# Directions
Looking at the records below, state how many lines include the string "computer" and add nothing further.

# Provided records
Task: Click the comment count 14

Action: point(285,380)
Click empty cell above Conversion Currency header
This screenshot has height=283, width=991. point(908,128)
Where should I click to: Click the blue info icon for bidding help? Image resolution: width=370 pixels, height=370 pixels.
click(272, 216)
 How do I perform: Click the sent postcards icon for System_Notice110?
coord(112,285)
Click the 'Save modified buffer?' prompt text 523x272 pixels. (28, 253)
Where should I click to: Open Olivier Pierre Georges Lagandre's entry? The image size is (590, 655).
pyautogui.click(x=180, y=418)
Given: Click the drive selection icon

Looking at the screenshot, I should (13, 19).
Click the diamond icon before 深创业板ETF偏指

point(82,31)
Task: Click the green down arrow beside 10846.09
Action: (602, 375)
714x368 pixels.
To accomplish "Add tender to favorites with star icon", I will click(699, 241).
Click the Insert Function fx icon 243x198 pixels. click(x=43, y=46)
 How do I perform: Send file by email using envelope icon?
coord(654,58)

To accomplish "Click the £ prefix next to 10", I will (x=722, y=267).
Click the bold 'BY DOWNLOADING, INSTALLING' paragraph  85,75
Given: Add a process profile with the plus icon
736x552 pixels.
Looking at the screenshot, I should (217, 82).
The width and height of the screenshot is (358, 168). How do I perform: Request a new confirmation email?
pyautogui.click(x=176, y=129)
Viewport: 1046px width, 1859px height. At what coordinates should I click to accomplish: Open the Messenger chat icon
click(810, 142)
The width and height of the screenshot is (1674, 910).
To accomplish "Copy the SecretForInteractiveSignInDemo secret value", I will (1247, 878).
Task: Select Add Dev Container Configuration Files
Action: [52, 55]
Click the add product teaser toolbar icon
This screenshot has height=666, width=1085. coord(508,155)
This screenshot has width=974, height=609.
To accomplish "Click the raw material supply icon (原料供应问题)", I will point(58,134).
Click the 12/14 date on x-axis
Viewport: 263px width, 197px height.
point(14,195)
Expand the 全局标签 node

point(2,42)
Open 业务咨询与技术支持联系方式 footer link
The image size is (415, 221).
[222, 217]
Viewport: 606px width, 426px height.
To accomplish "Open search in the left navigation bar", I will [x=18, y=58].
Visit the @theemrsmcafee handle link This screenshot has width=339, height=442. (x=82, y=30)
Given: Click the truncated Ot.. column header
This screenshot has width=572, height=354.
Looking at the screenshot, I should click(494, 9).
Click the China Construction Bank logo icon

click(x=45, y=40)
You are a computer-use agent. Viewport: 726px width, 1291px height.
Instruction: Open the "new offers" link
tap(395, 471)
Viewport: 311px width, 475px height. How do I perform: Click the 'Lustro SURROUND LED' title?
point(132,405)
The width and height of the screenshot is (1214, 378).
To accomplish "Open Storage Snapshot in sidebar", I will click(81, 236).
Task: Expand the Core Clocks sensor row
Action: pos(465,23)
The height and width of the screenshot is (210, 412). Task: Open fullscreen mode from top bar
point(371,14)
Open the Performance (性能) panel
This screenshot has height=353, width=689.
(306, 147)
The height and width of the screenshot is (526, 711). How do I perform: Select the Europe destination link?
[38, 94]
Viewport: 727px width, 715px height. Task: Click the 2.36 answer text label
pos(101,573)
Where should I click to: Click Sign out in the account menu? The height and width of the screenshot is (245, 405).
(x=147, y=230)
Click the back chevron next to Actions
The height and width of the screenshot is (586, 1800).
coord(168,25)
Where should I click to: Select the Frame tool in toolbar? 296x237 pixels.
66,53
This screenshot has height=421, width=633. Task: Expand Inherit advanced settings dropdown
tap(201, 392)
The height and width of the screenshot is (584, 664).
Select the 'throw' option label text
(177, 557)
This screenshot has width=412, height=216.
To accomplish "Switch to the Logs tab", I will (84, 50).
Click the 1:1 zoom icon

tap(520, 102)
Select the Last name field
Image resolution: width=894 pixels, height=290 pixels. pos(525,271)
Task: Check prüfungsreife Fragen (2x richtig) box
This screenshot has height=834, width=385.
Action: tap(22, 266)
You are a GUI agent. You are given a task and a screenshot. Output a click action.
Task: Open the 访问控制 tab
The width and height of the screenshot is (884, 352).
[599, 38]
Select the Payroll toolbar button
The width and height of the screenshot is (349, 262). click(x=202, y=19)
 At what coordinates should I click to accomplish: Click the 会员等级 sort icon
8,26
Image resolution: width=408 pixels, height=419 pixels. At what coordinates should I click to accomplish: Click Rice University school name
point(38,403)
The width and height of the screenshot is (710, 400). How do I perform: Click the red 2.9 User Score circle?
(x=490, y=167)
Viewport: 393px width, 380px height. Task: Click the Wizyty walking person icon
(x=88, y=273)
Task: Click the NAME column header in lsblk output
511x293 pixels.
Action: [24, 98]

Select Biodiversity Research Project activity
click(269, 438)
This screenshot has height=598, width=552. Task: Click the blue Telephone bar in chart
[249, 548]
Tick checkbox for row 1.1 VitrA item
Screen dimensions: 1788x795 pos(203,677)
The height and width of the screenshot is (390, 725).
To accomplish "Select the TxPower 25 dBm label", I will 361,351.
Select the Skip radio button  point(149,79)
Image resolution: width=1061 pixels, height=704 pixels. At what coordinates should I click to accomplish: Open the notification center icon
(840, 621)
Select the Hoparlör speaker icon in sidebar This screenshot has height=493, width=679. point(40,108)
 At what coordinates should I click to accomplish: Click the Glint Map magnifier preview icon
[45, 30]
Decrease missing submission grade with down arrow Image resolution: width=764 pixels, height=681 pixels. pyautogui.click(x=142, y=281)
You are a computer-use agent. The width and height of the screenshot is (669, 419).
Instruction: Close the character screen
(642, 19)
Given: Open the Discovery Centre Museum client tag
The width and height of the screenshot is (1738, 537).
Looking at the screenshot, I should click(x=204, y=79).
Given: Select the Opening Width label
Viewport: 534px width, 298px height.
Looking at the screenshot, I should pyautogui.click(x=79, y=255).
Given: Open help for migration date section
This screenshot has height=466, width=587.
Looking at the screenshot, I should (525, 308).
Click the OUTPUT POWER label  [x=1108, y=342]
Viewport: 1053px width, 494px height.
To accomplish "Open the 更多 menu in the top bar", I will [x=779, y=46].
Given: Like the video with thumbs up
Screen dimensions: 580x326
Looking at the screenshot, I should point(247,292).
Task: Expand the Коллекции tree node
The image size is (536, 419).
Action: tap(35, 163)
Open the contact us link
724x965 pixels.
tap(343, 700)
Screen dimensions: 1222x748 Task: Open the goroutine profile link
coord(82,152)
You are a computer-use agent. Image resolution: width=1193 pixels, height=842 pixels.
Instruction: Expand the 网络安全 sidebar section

# Task response
3